### EXTRACTED INFORMATION

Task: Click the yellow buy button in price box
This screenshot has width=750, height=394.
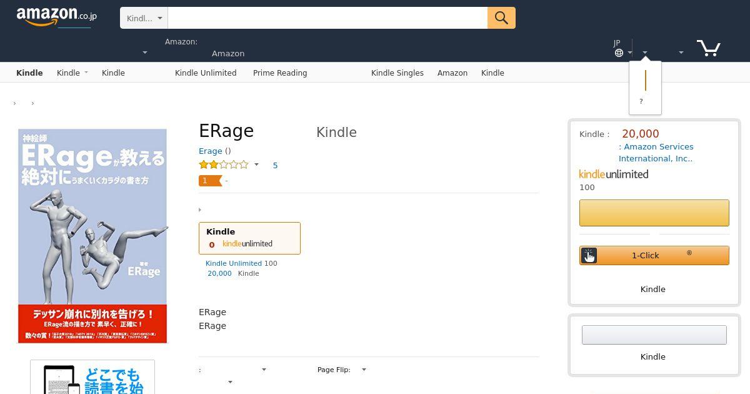Action: 654,213
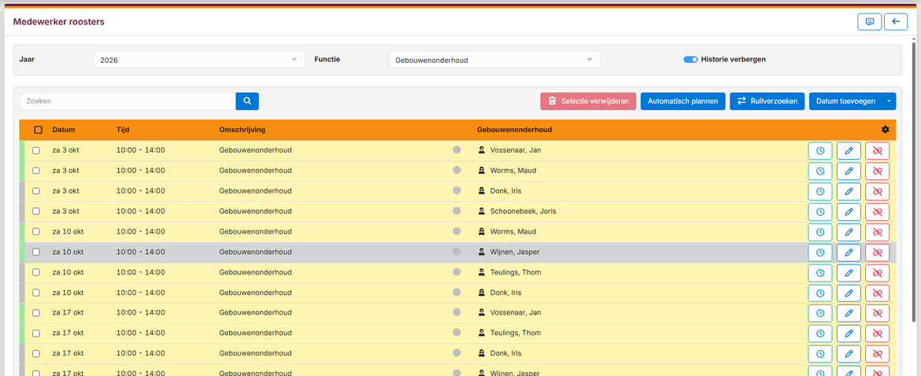Sort by the Datum column header
The image size is (921, 376).
click(64, 130)
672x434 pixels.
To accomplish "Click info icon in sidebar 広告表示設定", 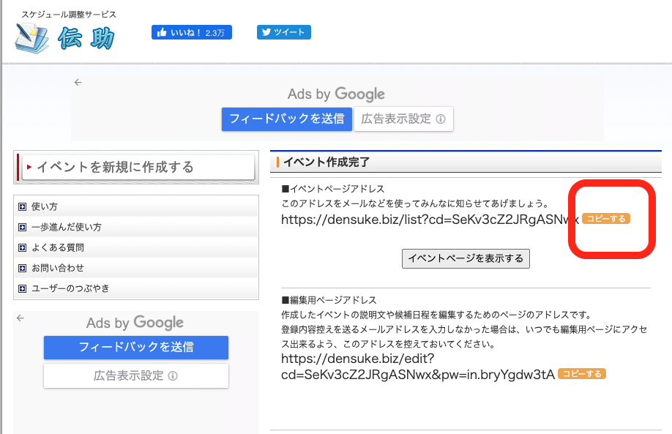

### HOW TO COMPLETE THIS TASK
From the records given above, reproduce all text exactly and exclude each picture.

### RESPONSE TO THE EXERCISE
Task: Click the yellow buy button in price box
This screenshot has width=750, height=394.
Action: 654,213
Sort by the Datum column header
The image size is (921, 376).
click(64, 130)
672x434 pixels.
To accomplish "Click info icon in sidebar 広告表示設定", 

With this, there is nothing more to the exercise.